Berapa banyak orang yang terluka dan terbunuh secara tidak wajar karena dia membawa orang hebat ke dunia ini?
Dia adalah pria yang pantas mati dengan anggun.
Dia adalah pria yang sempurna untuk diolok-olok sepuasnya.
‘Kata Cudalin, nama Cudalin awalnya adalah nama Lengan Kiri – bajingan itu.’
Aku menjernihkan suaraku dan berbicara semaksimal mungkin.
“Cudalin.”
“…!”
Hanya itu saja yang membuat tubuhku gemetar dan lengan kiriku gemetar.
“Selama kamu menempuh jalan yang salah, aku pasti akan muncul di hadapanmu lagi dan lagi untuk mengganggumu.”
Dada di lengan kiriku mulai naik turun.
Pria itu sangat marah dengan gambar Adonis yang saya tunjukkan padanya – mungkin dia begitu bersemangat hingga dia mulai bernapas dengan berat.
“Ya, Adonis. Itu memang kamu. Bahkan setelah bertahun-tahun, saya melihat Anda masih sombong.”
“Tetapi bahkan setelah bertahun-tahun, kamu masih bodoh.”
“Khahahaha!!!”
Daripada marah pada provokasiku, lengan kirinya mulai tertawa seolah dia sedang bahagia.
“Adonis, Adonis!!!”
Pada titik ini, saya sedikit takut di dalam topeng.
‘Apa, kenapa dia seperti itu…?’
Kurasa itu bukan kesalahanku.
Pria itu jelas senang dan bahagia saat ini.
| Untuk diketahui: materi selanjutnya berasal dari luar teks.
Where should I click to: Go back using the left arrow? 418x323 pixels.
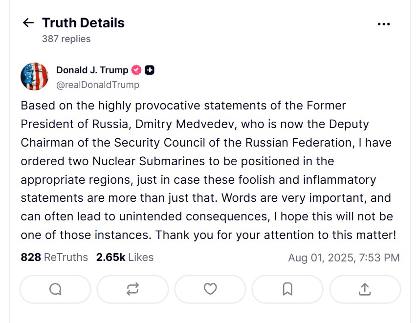[x=28, y=23]
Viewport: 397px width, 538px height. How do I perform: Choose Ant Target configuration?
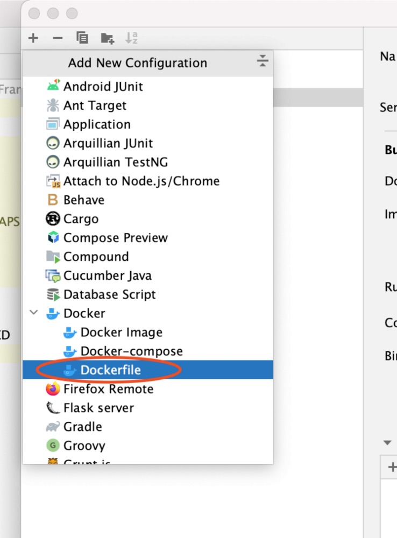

“Cabut pedangmu, Adonis. Hanya saja kali ini, saya akan membuktikannya dengan kekuatan murni saya. Bahwa aku telah melampauimu. Bahwa kamu tidak lebih dari hantu. Ini adalah waktu untuk mengakhiri kejahatan menjijikkan ini.”
Ah.
Ha.
Aku memasang senyum pertobatan di dalam topengku.
Oke.
Hubungan antara dia dan Adonis.
Apa yang harus saya katakan tentang hubungan dia dan Adonis?
Ya.
Sasuke dan Naruto yang baru saja kabur dari Desa Daun sepertinya memiliki hubungan serupa.
Baginya, Adonis adalah saingan sekaligus objek rasa rendah diri.
‘Kali ini, aku akan membuktikannya hanya dengan kekuatan murniku.’
Melihat garis itu, dia sudah lama berkompetisi dengan Adonis dan menang.
Namun, dalam pertarungan tersebut, kemenangan yang tidak dapat dibenarkan mungkin dicapai dengan meminjam kekuatan dari luar.
Misalnya saja kekuatan orang hebat.
Jadi, rasa rendah dirinya dibiarkan tanpa terselesaikan sepenuhnya.
Karena tetap dalam keadaan itu untuk waktu yang lama, ia membusuk seperti nanah dan menggerogoti jiwanya.
Namun kemudian Adonis hidup kembali dan muncul di hadapannya.
Kesempatan emas untuk akhirnya memeras nanah itu telah tiba.
Jadi, dia bahagia sekarang.
Dengan asumsi tebakanku benar-
Saya pikir saya tahu.
Cara memberi makan pria dengan porsi terbesar.
“Ya, Cudalin. Aku akan bergabung denganmu.”
Aku menyeringai di balik topengku dan mengeluarkan pedangku.